Directive 1: Quote the movie comment thread word for word, starting at "Capt. J Parker" and stopping after "destruction and death.".
Directive 2: According to the movie comment thread, around what year did destroyers originate?

That is nice but I was more attracted to the idea of removing the obstacles to transactions in which more people can gain on net.
Tom Chambers
Jun 3 2021 at 1:38pm
My recollection from 50 years ago:Â yes, Mitchum is analytic, but also he trusts his crew which builds their trust in him. The scene that always stuck in my memory is near the end when he asks David Hedison to take the helm.
A trivium: the ship was a destroyer escort, not a destroyer. Only a naval history buff would notice, or care.
David Henderson
Jun 4 2021 at 11:15am
Thanks for the correction. I hadn’t known the distinction, a fact that some of my approximately 1,500 U.S. Navy officer students whom I taught over the years might have found unforgivable. 🙂
Jon Murphy
Jun 5 2021 at 10:40am
I’ve learned something new today. I’ve always thought the two terms were used interchangeably. What’s the difference between the two?
Tom Chambers
Jun 7 2021 at 12:57pm
Wikipedia article here: Destroyer escort – Wikipedia
Briefly, destroyer escorts (DE) were invented ca. 1940, specifically to escort trans-Atlantic convoys of merchant ships in the face of U-boat attacks (with other tasks later). Destroyers (DD) (which originated ca. 1900) were designed as battle fleet escorts which have a different (though overlapping) set of requirements. DEs were smaller, cheaper, less capable, easier to build than DDs.
The ship class is not important to the movie; I just know a DE when I see one.
Capt. J Parker
Jun 3 2021 at 3:55pm
I always liked watching war movies but have come to fell somewhat guilty about indulging in the fiction that war is all about bravery and daring and cunning and patriotism when it is primarily about waste, destruction and death.

Material shown:
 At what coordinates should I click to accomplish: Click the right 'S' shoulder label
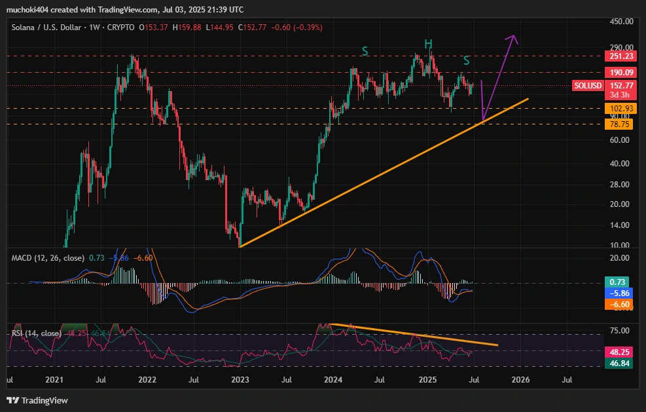466,61
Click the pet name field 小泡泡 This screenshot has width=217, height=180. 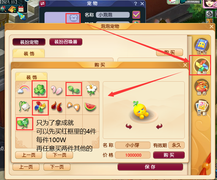[x=113, y=15]
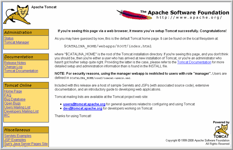
Task: Click the dev@tomcat.apache.org email link
Action: [83, 109]
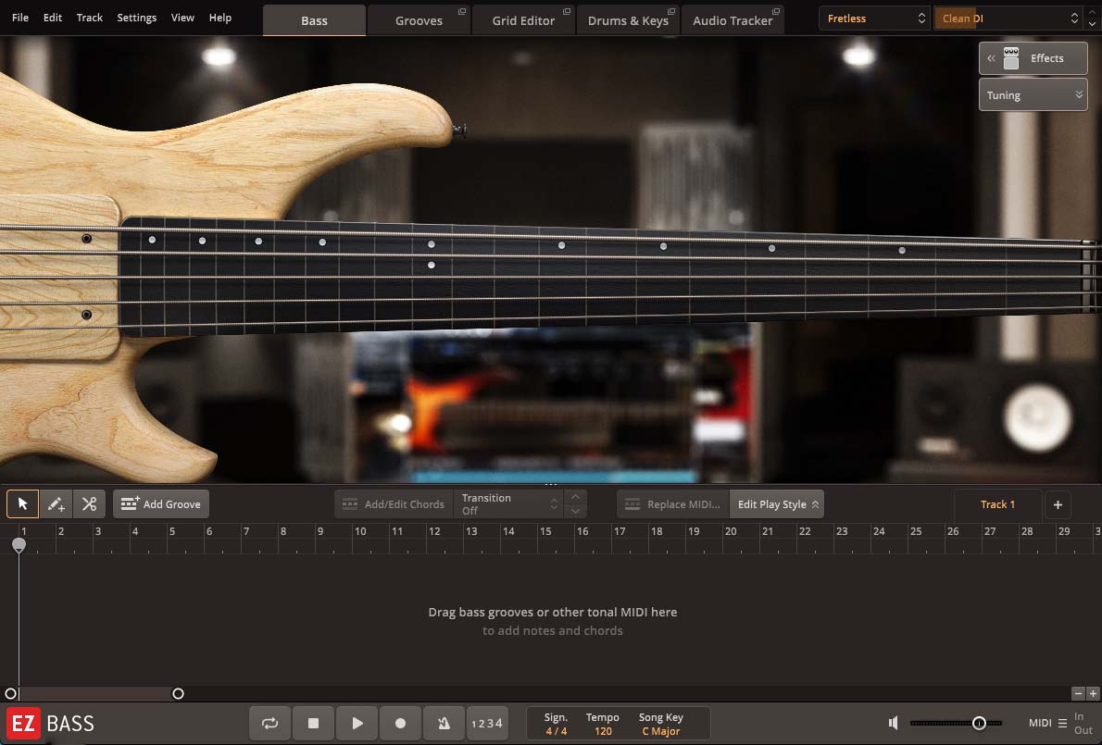Arm recording with the record button
Image resolution: width=1102 pixels, height=745 pixels.
400,723
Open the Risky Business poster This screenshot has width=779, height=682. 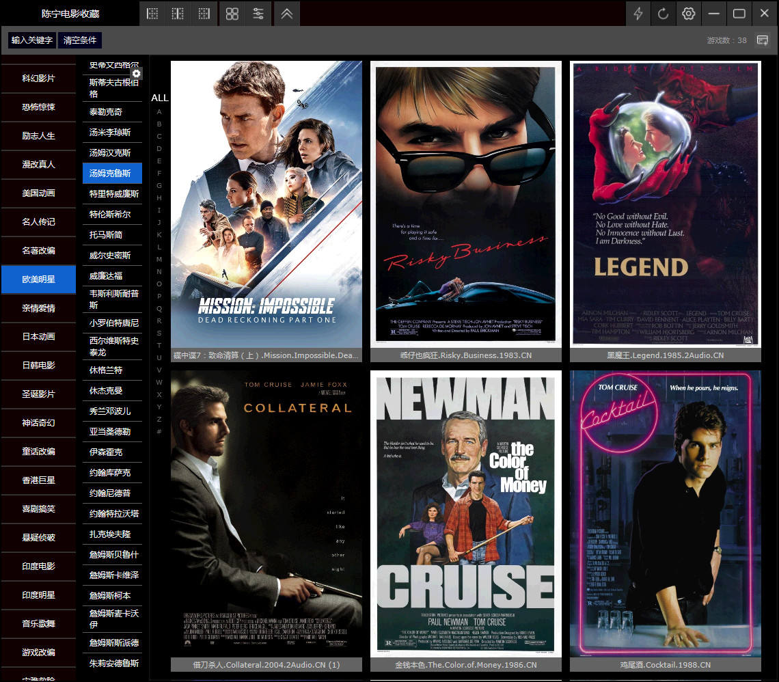pyautogui.click(x=465, y=204)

Exercise response 1:
Capt. J Parker
Jun 3 2021 at 3:55pm
I always liked watching war movies but have come to fell somewhat guilty about indulging in the fiction that war is all about bravery and daring and cunning and patriotism when it is primarily about waste, destruction and death.

Exercise response 2: Around 1900.